La prima cosa che ho fatto avendo tra le mani un libro dal sottotitolo accattivante assai – I Greci e l’arte della persuasione – è stato scorrere l’indice dei nomi: niente, Michelstaedter non c’è.

Forse l’autrice del libro La voce delle sirene, Laura Pepe, avrà pensato bene che la persuasione intesa come ben parlare ben ragionando per il bene comune, poco o nulla sfiorasse l’accezione del filosofo goriziano celebre postumo per la sua tesi di laurea La persuasione e la rettorica.

Anche se a ben vedere nel Preludio l’autrice vi accenna, alla Retorica… Ma torniamo alla persuasione, a peitho, che include seduzione quale forma di persuasione preesistente alla parola –, e arte del convincere, e a quest’unica divinità Peitho’, attende questo libro godibilissimo di un’autrice che sempre con Laterza pubblicò nel 2018 un altro libro altrettanto frizzante: Gli eroi bevono vino. Il mondo antico in un bicchiere.

Qui – dopo aver evocato Ulisse stretto all’albero maestro mentre i compagni remano con le orecchie piene di cera per non sentire il canto micidiale delle sirene –, lo spazio si riduce alla sola Atene “realtà straordinaria unica ed eccezionale”. Al centro della città-stato, l’agorà, la pubblica piazza, vuota di edifici, da riempire con la presenza e le parole. Al centro, il logos, e come sempre alla prova della realtà, dar fiducia al vero, si tramuterà in adesione al verosimile.

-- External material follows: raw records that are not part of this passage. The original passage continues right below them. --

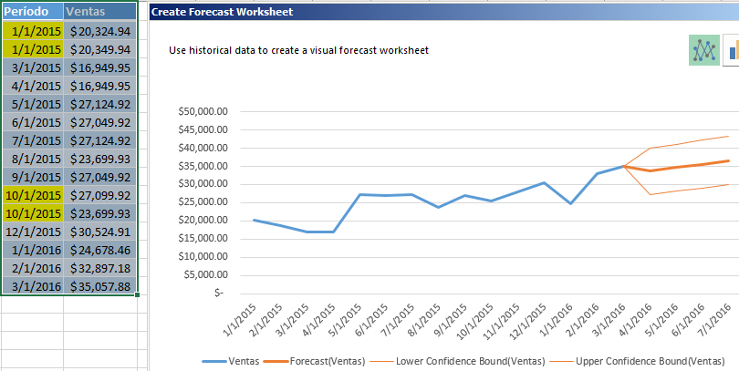
Task: Click the 3/1/2016 date cell
Action: (32, 286)
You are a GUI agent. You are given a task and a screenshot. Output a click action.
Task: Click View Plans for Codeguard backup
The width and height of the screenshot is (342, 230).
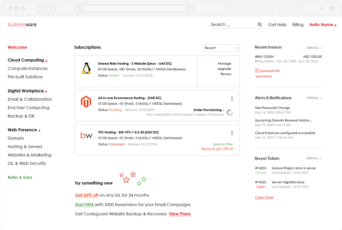179,214
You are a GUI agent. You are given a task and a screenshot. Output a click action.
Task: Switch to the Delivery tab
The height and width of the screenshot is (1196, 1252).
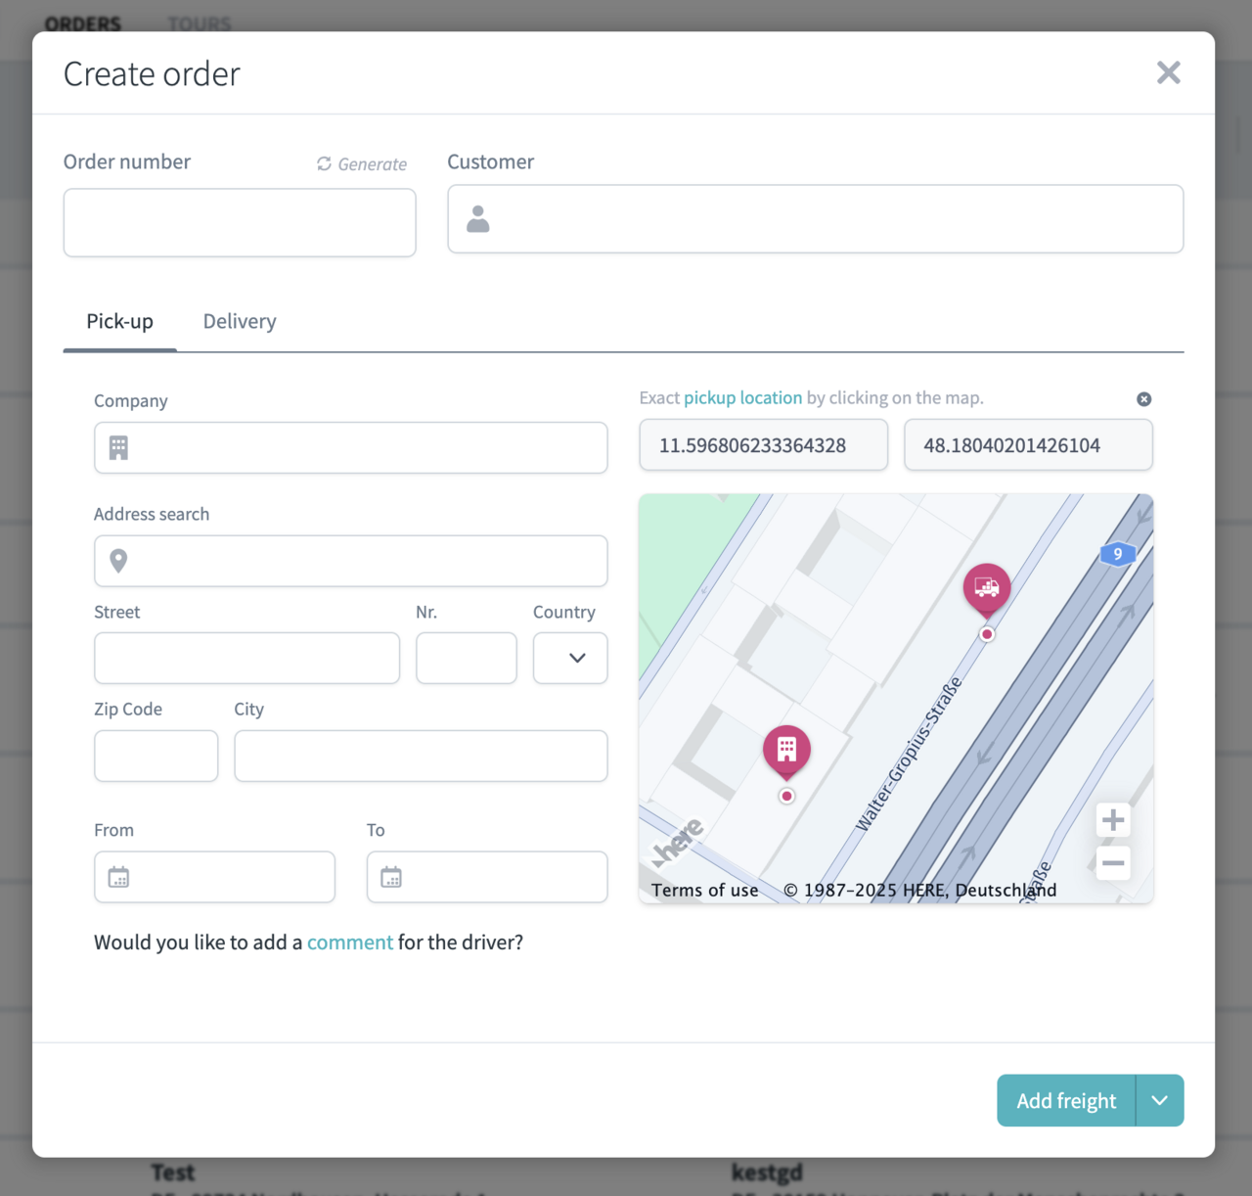pos(240,321)
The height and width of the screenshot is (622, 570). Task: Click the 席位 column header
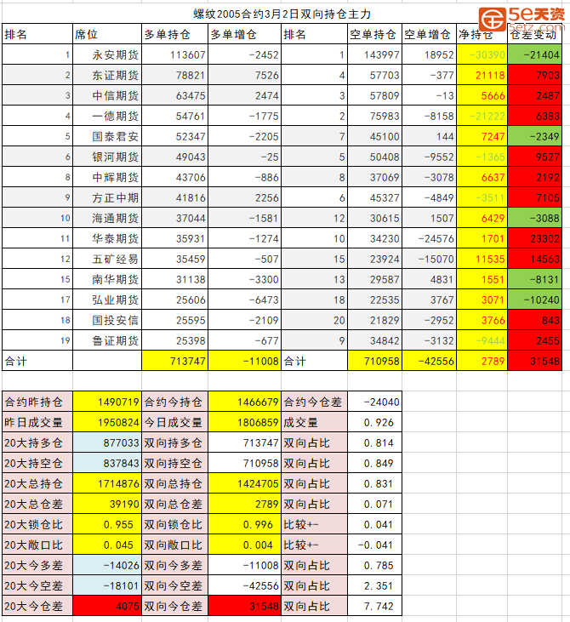105,35
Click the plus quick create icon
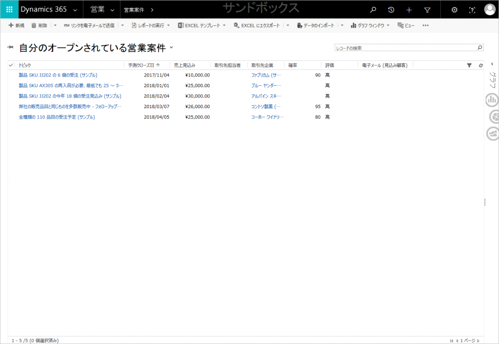 tap(409, 10)
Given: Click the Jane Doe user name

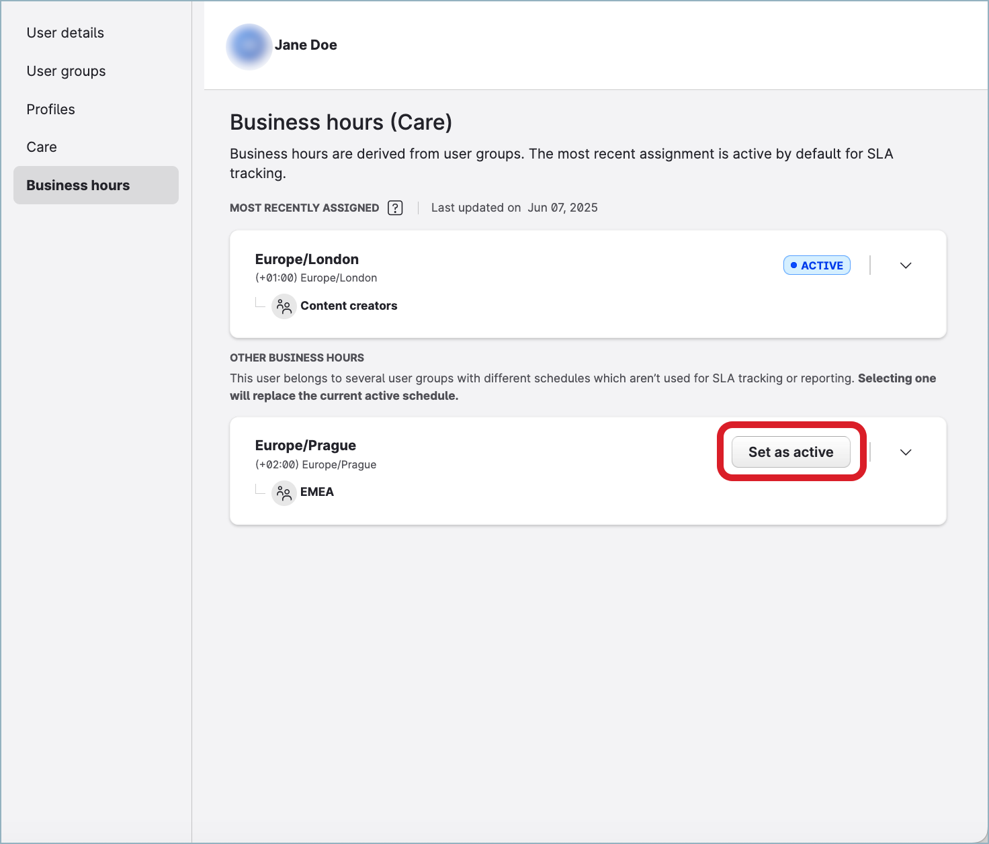Looking at the screenshot, I should [306, 45].
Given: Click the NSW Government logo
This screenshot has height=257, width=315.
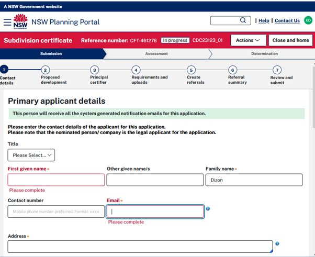Looking at the screenshot, I should point(20,22).
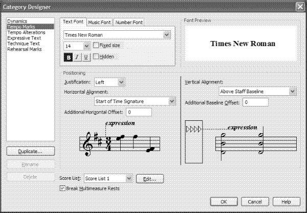Toggle the Italic style button
The height and width of the screenshot is (213, 307).
pos(77,57)
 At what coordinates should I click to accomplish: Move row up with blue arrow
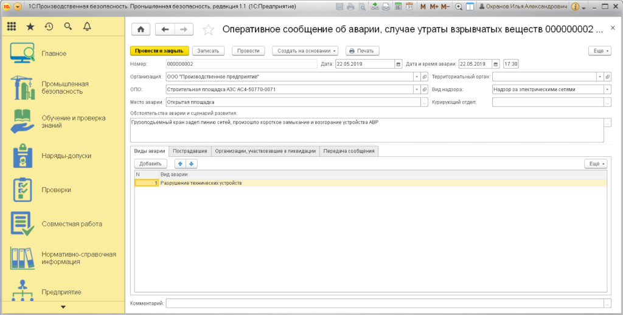click(x=180, y=164)
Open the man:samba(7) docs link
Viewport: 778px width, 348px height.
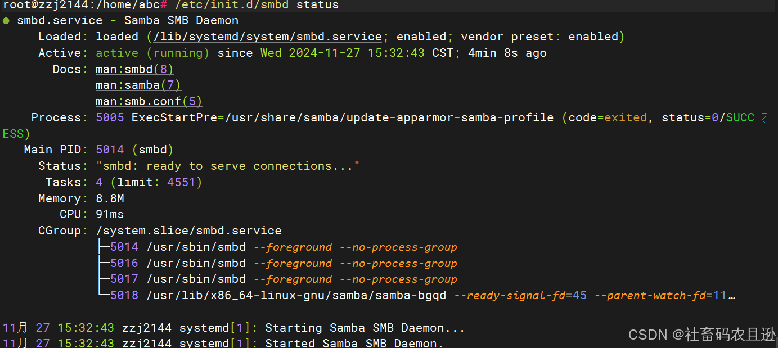tap(138, 85)
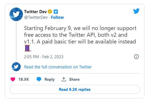Viewport: 149px width, 102px height.
Task: Click the Share label
Action: click(74, 79)
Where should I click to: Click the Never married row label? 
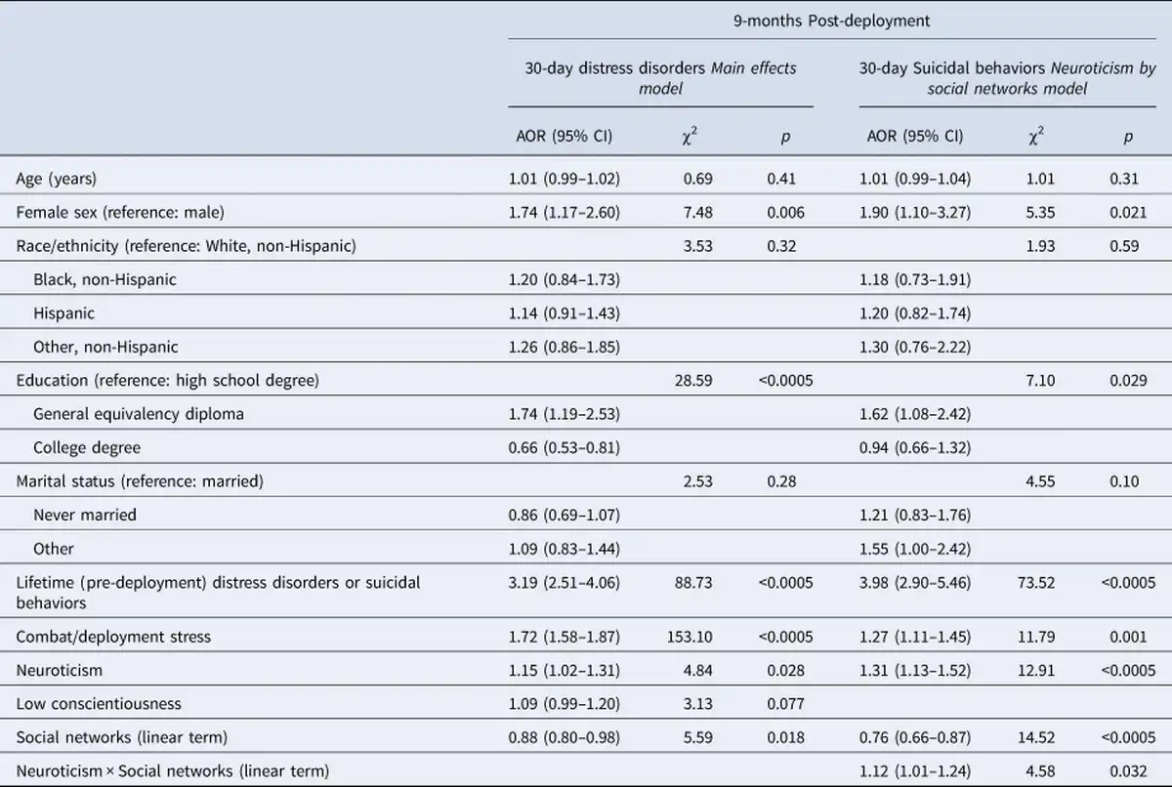coord(85,514)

Dalla visione omerica di seduzione tutta femminile, concentrata negli “occhi di cagna” kynopis, di quella che Eschilo definì una terribile rovina, la femme fatale del mito greco, Elena; alla visione ateniese, trista assai per le donne. Basti pensare alla mise che doveva trasformare la sposa greca: rasata a zero per la prima notte di nozze, indosso uno straccio a coprire i seni ché all’epoca era inconcepibile innamorarsi di una donna. Segregate, senza istruzione, sposate solo per generare figli, le donne, insieme a schiavi e stranieri non avevano diritto di voto.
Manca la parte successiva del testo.